At 53 I feel so torn. Of course, I need time to heal. I would never want to rush into anything. But I also cannot imagine ever being completely fullfilled and happy as a woman without someone to love and to get that love back from him. Of course , I have my children but we all know that is not at all the same kind of love. They have lives of their own, as it should be. I want someone to share MY life with. I can't help but feel that my time to find another love is limited. And who knows how many losers I will have to meet to find a good man, if I ever do. I can't halp but think that all the good men in my age range are staying with their loving lives, working things out if they have problems, at least admitting to being unhappy so that the marriage can be worked on. All the respectful, caring things that I did not get from my husband. I deserved a chance.

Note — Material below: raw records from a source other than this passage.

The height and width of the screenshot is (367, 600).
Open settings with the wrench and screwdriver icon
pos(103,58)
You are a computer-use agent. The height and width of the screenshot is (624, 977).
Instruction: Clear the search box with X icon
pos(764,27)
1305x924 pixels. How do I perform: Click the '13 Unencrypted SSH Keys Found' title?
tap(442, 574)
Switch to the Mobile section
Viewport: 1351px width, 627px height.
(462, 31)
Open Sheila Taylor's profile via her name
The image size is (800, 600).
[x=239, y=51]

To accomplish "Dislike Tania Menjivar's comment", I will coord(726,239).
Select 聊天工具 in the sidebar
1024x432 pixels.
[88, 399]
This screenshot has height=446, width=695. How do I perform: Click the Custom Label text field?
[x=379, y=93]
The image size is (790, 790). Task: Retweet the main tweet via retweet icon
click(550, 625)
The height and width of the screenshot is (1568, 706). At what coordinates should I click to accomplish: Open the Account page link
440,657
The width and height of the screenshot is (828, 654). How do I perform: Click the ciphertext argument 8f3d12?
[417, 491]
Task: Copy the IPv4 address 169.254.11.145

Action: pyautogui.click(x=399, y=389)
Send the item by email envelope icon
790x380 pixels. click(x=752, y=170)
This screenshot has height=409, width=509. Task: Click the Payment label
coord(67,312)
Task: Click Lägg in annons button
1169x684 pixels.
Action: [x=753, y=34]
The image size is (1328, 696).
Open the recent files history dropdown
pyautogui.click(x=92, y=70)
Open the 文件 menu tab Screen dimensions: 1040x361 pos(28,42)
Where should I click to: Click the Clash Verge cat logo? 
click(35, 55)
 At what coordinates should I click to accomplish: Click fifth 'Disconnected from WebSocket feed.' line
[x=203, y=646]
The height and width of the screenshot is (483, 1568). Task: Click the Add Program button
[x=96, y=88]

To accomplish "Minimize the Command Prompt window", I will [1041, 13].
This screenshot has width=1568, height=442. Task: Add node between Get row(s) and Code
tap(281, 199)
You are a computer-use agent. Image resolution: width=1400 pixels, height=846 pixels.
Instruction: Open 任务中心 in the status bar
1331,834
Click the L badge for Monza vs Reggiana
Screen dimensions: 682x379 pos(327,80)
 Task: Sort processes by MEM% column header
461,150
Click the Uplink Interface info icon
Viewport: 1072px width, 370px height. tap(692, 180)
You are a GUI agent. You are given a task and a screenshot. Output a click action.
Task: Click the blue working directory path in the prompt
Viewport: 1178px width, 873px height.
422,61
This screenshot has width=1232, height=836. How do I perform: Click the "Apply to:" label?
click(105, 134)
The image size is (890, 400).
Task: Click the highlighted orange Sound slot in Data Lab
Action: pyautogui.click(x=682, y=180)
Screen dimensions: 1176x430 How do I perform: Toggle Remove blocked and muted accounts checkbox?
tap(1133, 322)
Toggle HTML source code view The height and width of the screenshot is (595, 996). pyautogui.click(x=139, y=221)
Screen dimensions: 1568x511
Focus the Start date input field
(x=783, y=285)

That much I know.

Re: Feeling like I have been stabbed in the heart all over again....

Hi Alone - I know it will get better but, it is just such
a long journey. And I don't think I will ever be that same person I was before all of this and that's OK. My therapist tells she has already noticed a change in me since my first visit.

I agree with you about not wanting to be alone but, I can't imagine falling in love again. It is a double edge sword and a no win either way. But, who knows what the future holds for anyone one of us. None us imagined being in our current situation. So, I tell myself my new life will be adventure of the unknown.

Re: Feeling like I have been stabbed in the heart all over again....

Jo, I am so sorry for your pain. It is for all the good times, the birthdays, the holidays, that we ladies here on this board are grieving. I think it hurts more because our husbands do not seem to grieve or care about what was left behind or the years of memories. My H has a birthday two days after he is due back from his trip to see the OW. I find it odd that he did not take more time off so that he could stay longer to be with the her on his special day. I doubt he will want to share it with me or our son at this point. I have not bought him a present and doubt I will. I still love him, but I am done with giving him opportunities to hurt me, so I will not put myself out to give him a present just to be rejected.

Please know you are not alone. Big hugs to you!

Re: Feeling like I have been stabbed in the heart all over again....

Lonelyone, I'm proud of you. You have gained so much strength in the last few weeks. Hang in there. Hugs.